Planet Earth
Source: National Geographic |
Essential Questions
- How is it that a one-time
collection of cosmic dust has gradually changed over time and produced
this incredible planet with its tremendous biological diversity?
- What transitions has Earth
gone through and why?
- How does evidence of the
deep past inform us about today’s conditions?
- How does the Earth’s
geological carbon cycle act as a thermostat?
Over the course of Earth's existence she has gone through a lot of changes and continues to change today as she grapples with pollutants in her water, increased carbon dioxide in her atmosphere, and habitat destruction on land. Earth has moved from a red-hot, toxic, uninhabitable planet 4.6 billion years ago to the amazing, beautiful, diversified planet on which we now live.
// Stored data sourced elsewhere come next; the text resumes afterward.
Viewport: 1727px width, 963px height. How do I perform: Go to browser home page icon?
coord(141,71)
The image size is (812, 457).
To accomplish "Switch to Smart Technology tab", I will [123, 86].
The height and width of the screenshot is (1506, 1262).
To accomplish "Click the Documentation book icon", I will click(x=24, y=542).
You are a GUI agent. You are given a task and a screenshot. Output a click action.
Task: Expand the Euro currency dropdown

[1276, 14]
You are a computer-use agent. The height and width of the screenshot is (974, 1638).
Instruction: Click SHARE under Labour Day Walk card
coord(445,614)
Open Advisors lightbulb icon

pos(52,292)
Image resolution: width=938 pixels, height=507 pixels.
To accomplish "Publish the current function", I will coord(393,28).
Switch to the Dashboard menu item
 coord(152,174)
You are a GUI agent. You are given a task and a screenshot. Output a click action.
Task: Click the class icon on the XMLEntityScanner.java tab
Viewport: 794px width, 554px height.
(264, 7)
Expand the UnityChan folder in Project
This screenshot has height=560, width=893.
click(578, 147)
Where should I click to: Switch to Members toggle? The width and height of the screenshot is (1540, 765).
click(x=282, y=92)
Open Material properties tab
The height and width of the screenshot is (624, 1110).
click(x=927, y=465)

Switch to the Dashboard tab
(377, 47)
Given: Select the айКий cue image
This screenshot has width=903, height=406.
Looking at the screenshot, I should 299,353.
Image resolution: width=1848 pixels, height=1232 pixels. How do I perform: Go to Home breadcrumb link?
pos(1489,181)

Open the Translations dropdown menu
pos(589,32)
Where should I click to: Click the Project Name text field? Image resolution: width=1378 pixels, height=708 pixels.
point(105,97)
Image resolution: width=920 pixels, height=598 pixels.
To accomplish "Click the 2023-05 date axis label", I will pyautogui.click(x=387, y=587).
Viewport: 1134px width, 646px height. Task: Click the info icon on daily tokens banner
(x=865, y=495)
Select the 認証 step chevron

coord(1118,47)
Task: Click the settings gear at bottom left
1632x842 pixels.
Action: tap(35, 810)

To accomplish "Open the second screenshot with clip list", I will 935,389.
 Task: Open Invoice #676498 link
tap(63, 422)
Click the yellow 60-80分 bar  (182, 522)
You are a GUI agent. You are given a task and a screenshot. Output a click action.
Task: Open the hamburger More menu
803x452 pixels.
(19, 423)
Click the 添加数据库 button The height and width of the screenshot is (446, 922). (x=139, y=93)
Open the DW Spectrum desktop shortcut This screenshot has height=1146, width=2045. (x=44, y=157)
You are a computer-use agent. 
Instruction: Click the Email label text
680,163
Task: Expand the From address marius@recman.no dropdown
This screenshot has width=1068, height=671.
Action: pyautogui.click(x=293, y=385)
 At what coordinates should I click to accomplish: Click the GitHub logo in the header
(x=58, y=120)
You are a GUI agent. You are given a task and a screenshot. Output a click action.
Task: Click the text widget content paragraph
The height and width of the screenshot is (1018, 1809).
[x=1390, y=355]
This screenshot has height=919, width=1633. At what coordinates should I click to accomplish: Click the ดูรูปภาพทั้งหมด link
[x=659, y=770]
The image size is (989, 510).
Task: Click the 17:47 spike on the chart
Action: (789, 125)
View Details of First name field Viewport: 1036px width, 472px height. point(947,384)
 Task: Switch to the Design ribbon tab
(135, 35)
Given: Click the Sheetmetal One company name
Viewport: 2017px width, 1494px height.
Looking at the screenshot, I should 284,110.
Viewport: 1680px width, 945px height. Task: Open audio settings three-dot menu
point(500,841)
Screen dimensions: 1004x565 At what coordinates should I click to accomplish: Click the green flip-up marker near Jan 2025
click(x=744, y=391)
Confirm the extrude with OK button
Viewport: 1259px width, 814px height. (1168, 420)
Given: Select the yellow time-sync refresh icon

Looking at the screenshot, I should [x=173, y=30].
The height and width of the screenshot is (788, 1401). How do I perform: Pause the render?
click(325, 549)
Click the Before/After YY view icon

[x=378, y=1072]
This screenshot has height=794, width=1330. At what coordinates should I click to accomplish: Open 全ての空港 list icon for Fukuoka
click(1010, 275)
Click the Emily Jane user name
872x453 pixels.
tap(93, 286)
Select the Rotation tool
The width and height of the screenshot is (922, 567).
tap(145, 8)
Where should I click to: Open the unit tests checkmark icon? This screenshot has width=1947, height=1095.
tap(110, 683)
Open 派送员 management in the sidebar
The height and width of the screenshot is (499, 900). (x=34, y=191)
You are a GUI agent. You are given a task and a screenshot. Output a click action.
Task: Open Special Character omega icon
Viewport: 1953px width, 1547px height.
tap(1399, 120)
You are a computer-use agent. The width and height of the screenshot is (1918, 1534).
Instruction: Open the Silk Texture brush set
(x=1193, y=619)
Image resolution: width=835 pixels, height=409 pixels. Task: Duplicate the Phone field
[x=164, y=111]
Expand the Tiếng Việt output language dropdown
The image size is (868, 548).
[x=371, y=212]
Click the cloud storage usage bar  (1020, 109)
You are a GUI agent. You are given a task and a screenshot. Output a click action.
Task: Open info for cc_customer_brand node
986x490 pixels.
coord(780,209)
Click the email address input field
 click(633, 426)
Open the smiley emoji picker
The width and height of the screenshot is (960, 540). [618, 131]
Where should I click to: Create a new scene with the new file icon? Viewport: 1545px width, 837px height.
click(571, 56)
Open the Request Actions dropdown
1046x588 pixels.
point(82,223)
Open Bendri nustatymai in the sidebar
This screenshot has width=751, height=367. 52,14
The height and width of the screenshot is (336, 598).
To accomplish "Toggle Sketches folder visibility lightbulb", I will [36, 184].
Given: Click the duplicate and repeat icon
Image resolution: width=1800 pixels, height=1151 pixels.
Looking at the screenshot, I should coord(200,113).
Fossil and geologic records provide a trail for us to follow to understand Earth's ancient past. Earth has redesigned and redefined herself many times. She started out a red-hot, boiling sea of molten rock-- a magma ocean formed by whirlwind collisions of space rock that transferred both matter and thermal energy between atoms and molecules. She cooled, crusted over, and let steam off to condense into clouds and rain, further cooling her surface. More clouds formed and storms raged, covering Earth with water. Water, our life-giving substance.
The oceans formed and Earth became a blue planet. Or mostly blue because she kept some rock exposed and resting on plates that moved with the internal workings of her still molten mantle. The tectonic plates have been traveling around Earth's oceans 3.9 billion years, carrying with them evidence of their movements and the life they have seen.
Planet Earth has had an eventful history of climate changes -- warm periods and ice ages -- and species evolutions and extinctions. Lives lived on the planet are documented in Earth's diary of fossil records. By reading Earth's geologic diary we can learn how she adjusts, how the atmosphere responds to certain conditions, how Earth uses and recycles carbon dioxide to regulate her surface temperature. Earth leaves us this history in rock, readable through close examination and radiometric dating, so we may better understand her temperament.
Source: Scienceworks |
This is just all to say that Earth is sensitive, and we can get perturbations that can lead to a different world. ~ Francis Macdonald, quoted by Dell'Amore, Christine. "Snowball Earth" Confirmed: Ice Covered Equator."National Geographic. National Geographic Society, 04 Mar. 2010. Web. 31 July 2014.